Transition metals are defined as those elements that have (or readily form) partially filled d orbitals. These include the d-block (groups 3–11) and f-block element elements. The variety of properties exhibited by transition metals is due to their complex valence shells. Unlike most main group metals where one oxidation state is normally observed, the valence shell structure of transition metals means that they usually occur in several different stable oxidation states. In addition, electron transitions in these elements can correspond with absorption of photons in the visible electromagnetic spectrum, leading to colored compounds. Because of these behaviors, transition metals exhibit a rich and fascinating chemistry.
- 23.1: Metal Complexes
- A complex ion has a metal ion at its center with a number of other molecules or ions surrounding it. These can be considered to be attached to the central ion by coordinate (dative covalent) bonds (in some cases, the bonding is actually more complicated than that. The molecules or ions surrounding the central metal ion are called ligands. Simple ligands include water, ammonia and chloride ions.

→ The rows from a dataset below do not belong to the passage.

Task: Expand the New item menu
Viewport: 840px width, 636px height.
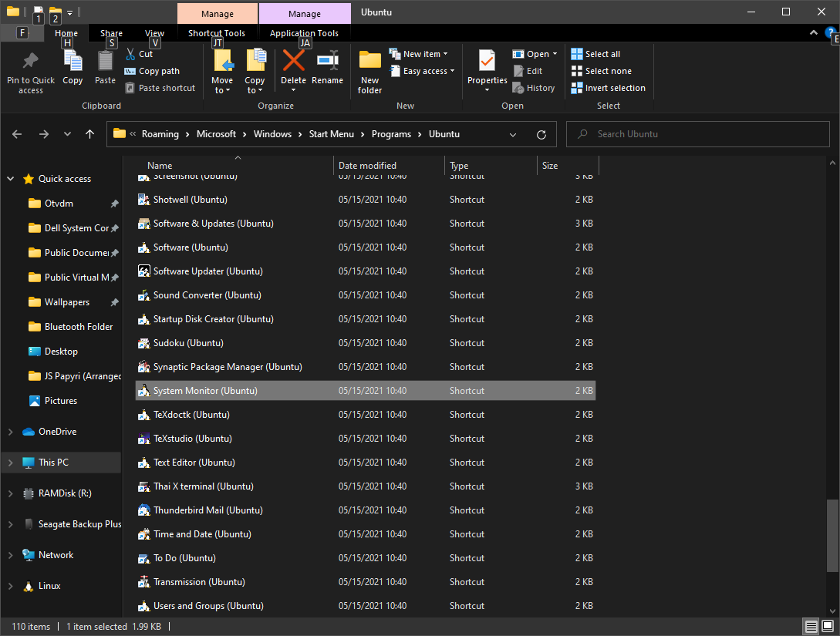Action: click(x=420, y=53)
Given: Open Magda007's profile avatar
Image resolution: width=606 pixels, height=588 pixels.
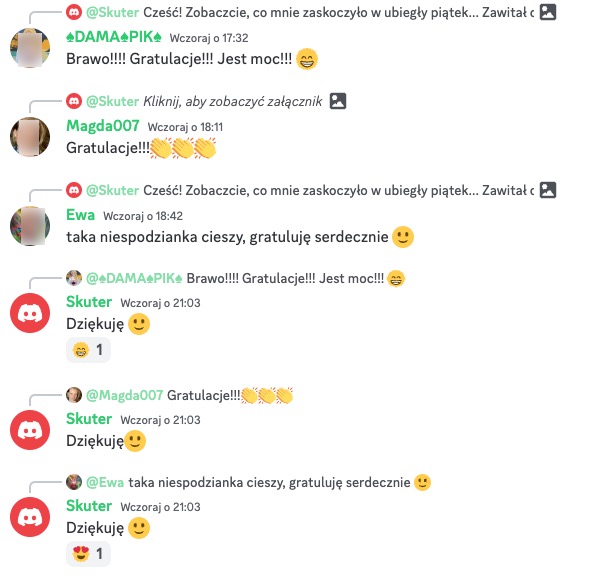Looking at the screenshot, I should tap(30, 137).
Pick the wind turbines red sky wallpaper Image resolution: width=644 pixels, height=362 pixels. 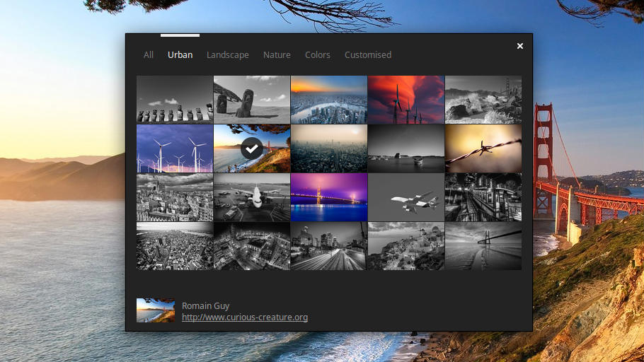click(x=406, y=100)
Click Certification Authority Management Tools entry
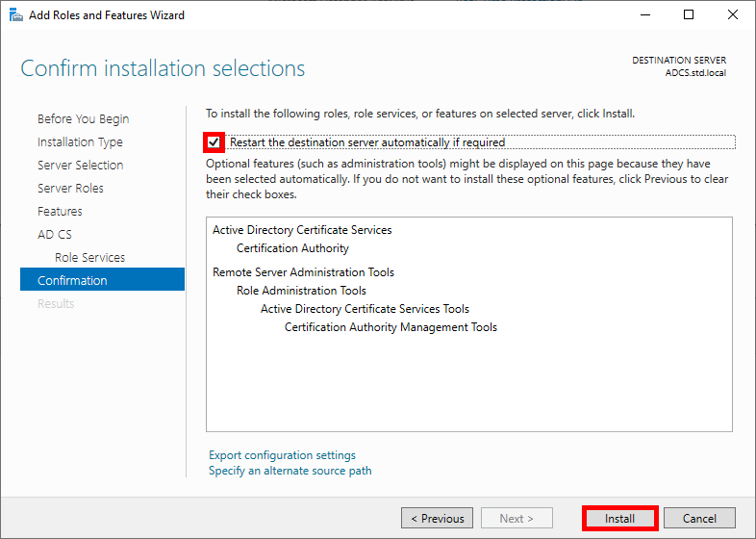Image resolution: width=756 pixels, height=539 pixels. pyautogui.click(x=391, y=327)
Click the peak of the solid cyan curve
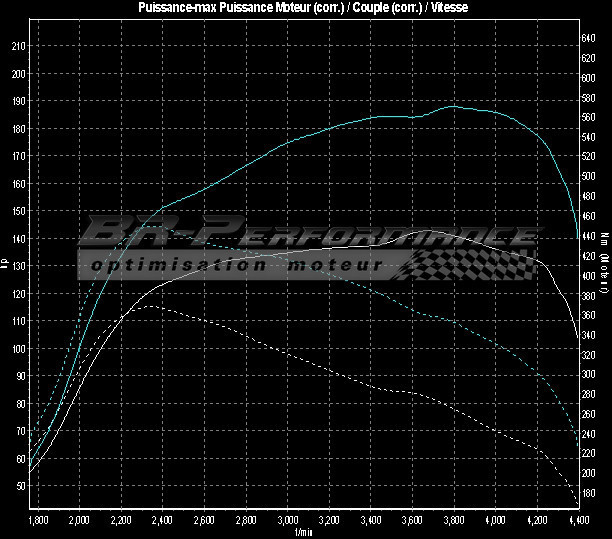This screenshot has height=539, width=612. tap(452, 106)
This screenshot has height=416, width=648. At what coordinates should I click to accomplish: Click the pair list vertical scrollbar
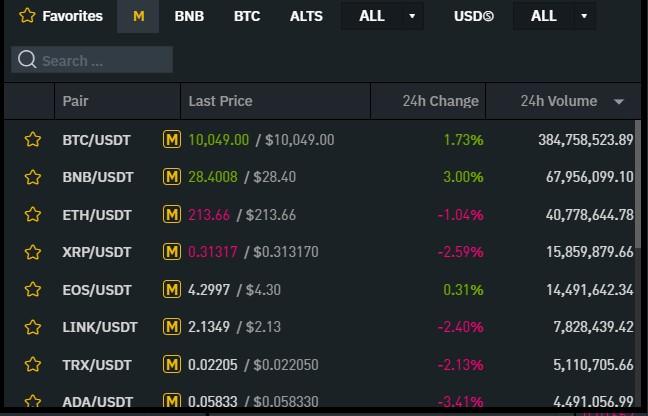(x=638, y=184)
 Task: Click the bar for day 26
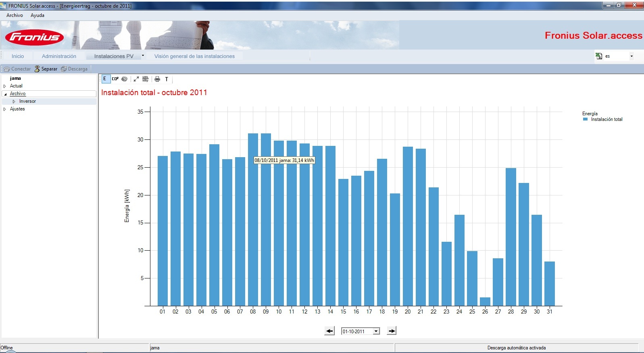(485, 301)
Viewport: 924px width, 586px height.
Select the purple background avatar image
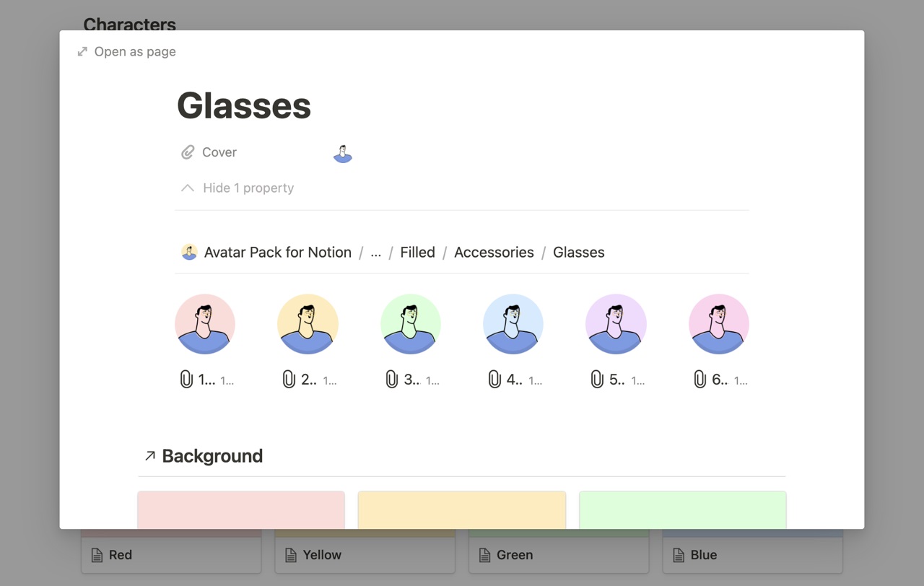pyautogui.click(x=616, y=324)

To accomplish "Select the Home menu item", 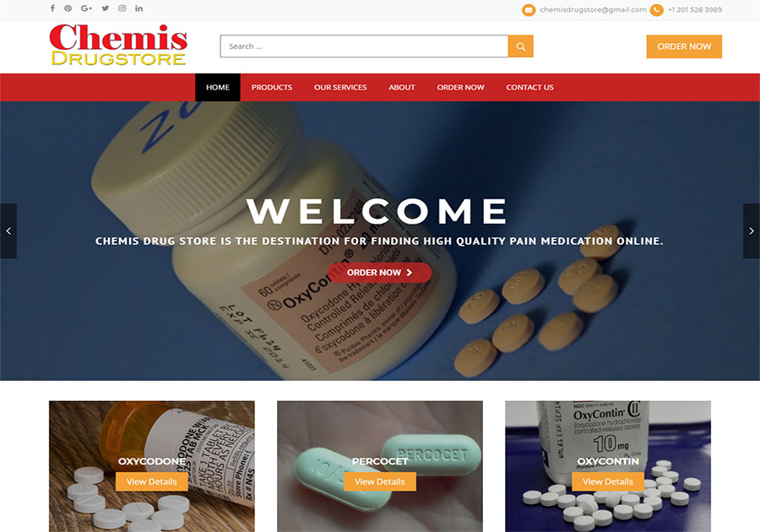I will [x=218, y=87].
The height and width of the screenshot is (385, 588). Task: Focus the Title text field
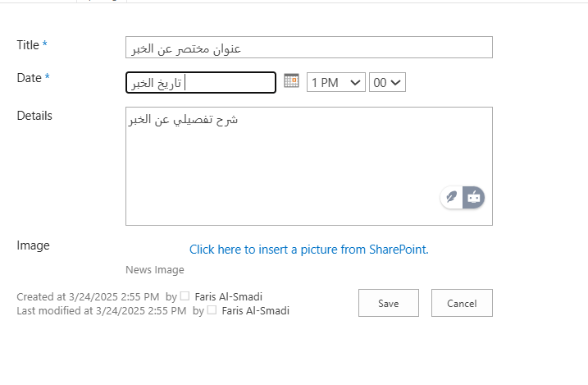[308, 48]
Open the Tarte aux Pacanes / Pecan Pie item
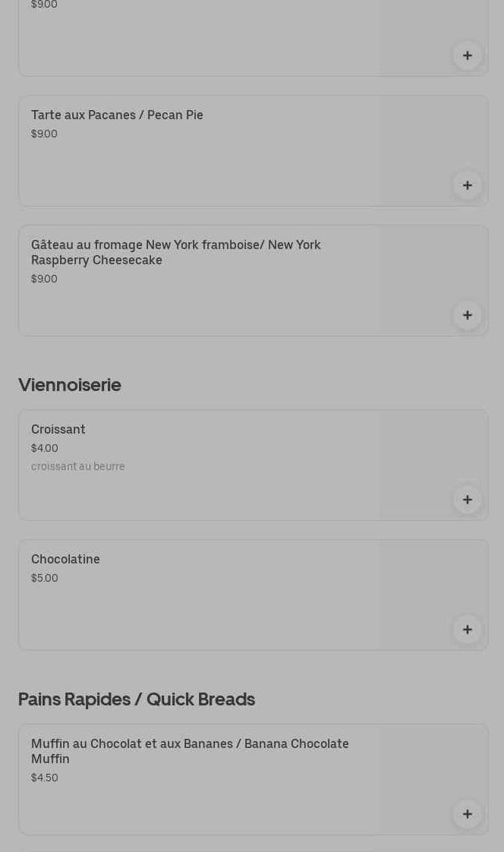Screen dimensions: 504x852 [x=117, y=115]
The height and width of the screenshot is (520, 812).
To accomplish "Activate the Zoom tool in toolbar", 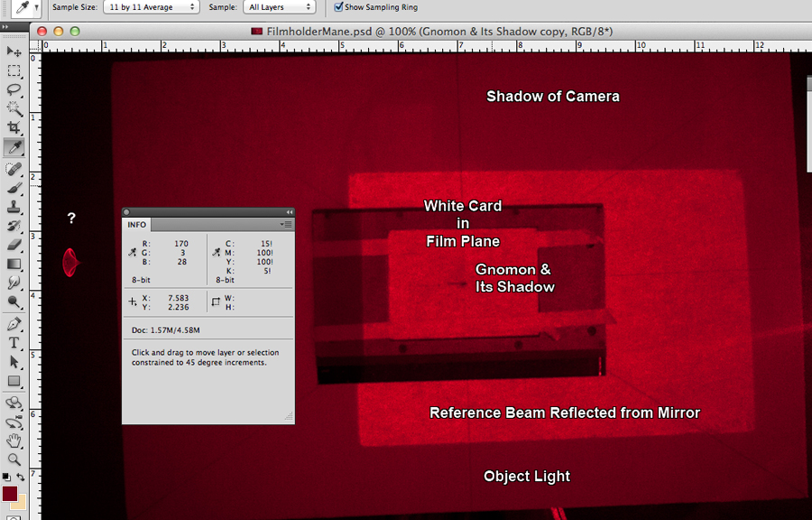I will coord(14,460).
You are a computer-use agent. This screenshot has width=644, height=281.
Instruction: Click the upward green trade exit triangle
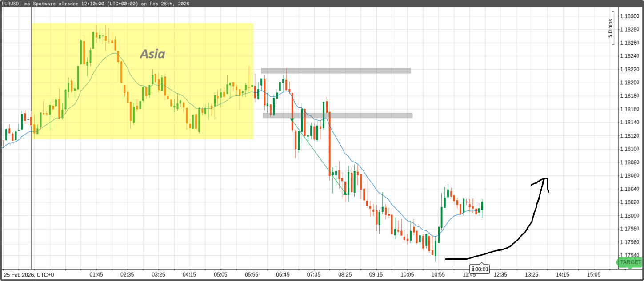(x=345, y=193)
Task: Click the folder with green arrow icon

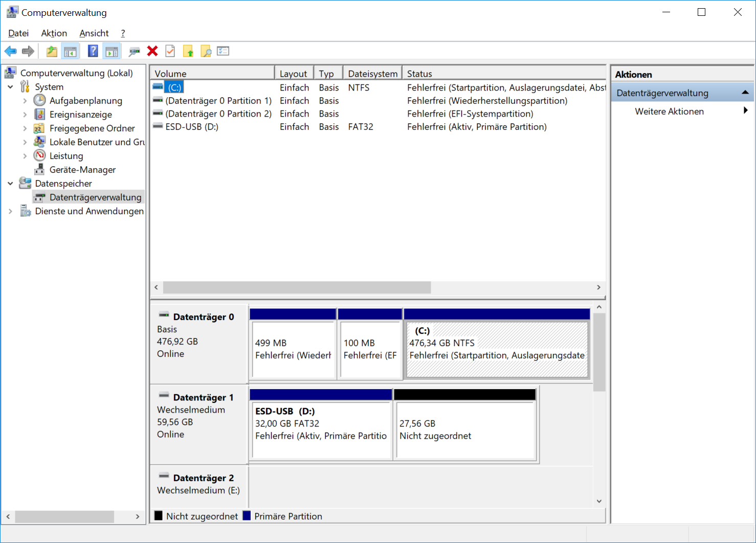Action: point(188,51)
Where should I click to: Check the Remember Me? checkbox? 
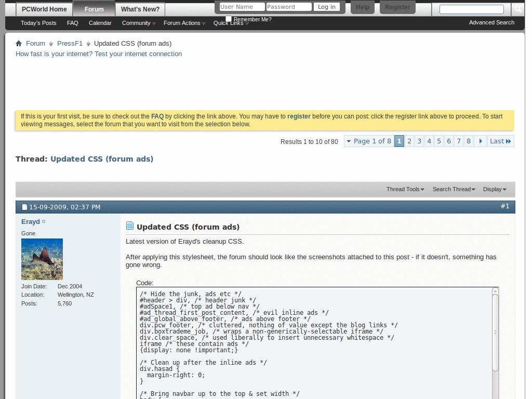point(228,18)
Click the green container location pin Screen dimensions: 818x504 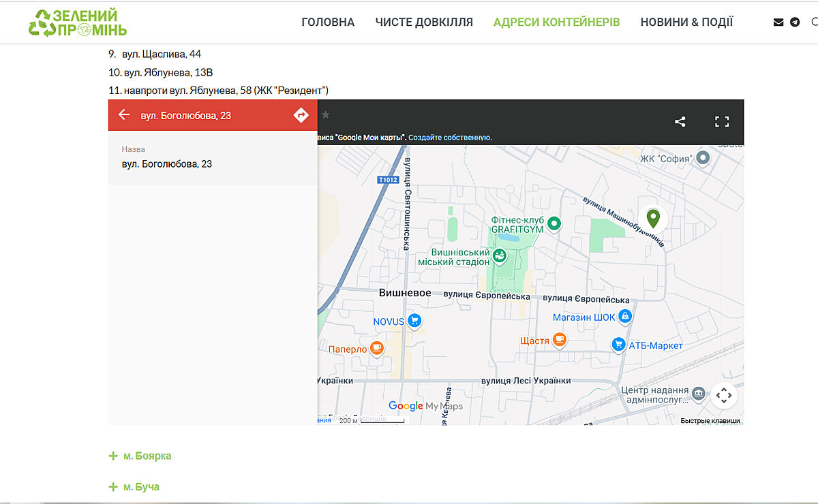click(x=653, y=218)
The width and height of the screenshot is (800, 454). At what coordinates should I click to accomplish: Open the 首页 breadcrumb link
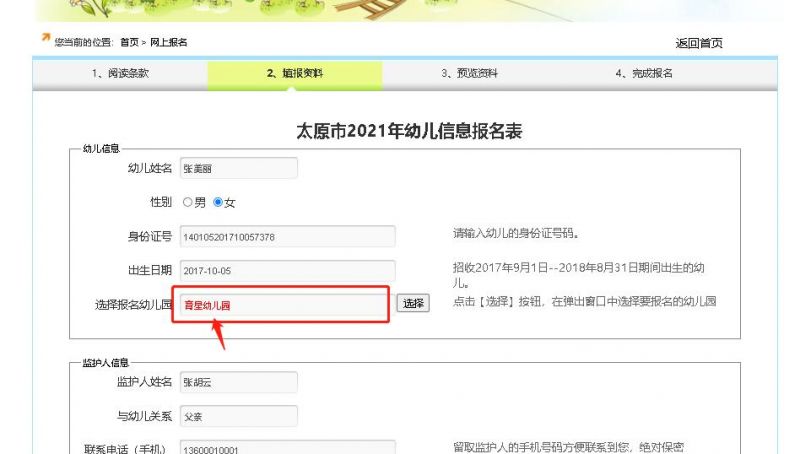click(x=129, y=42)
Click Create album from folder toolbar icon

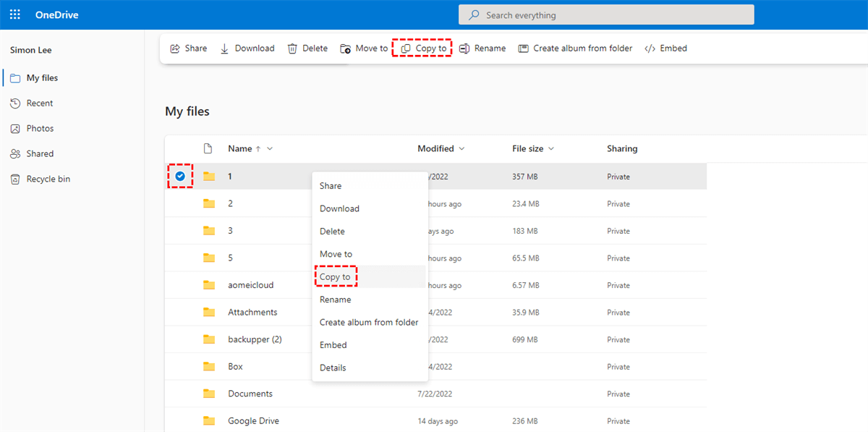(523, 48)
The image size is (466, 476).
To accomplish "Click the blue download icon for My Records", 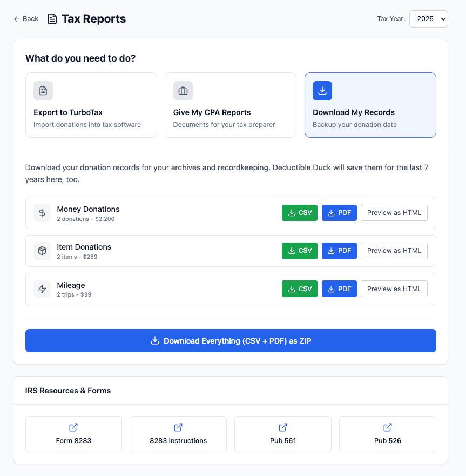I will [322, 91].
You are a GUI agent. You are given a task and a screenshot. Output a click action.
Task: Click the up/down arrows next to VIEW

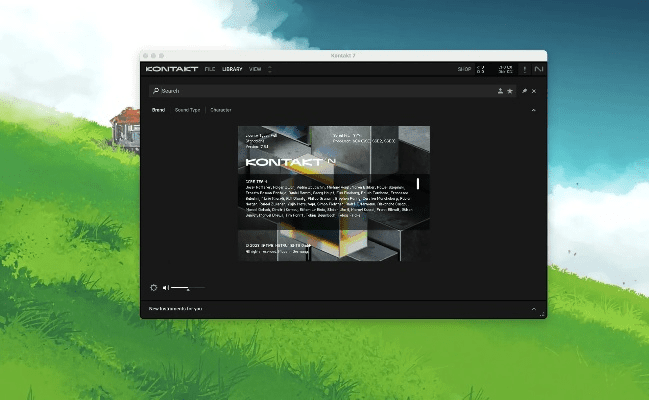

- 23.2: Ligands with more than one Donor Atom
- Ligands can be further characterized as monodentate, bidentate, tridentate etc. where the concept of teeth (dent) is introduced. Monodentate ligands bind through only one donor atom. Monodentate means "one-toothed." The halides, phosphines, ammonia and amines seen previously are monodentate ligands. Bidentate ligands bind through two donor sites. Bidentate means "two-toothed." It can bind to a metal via two donor atoms at once.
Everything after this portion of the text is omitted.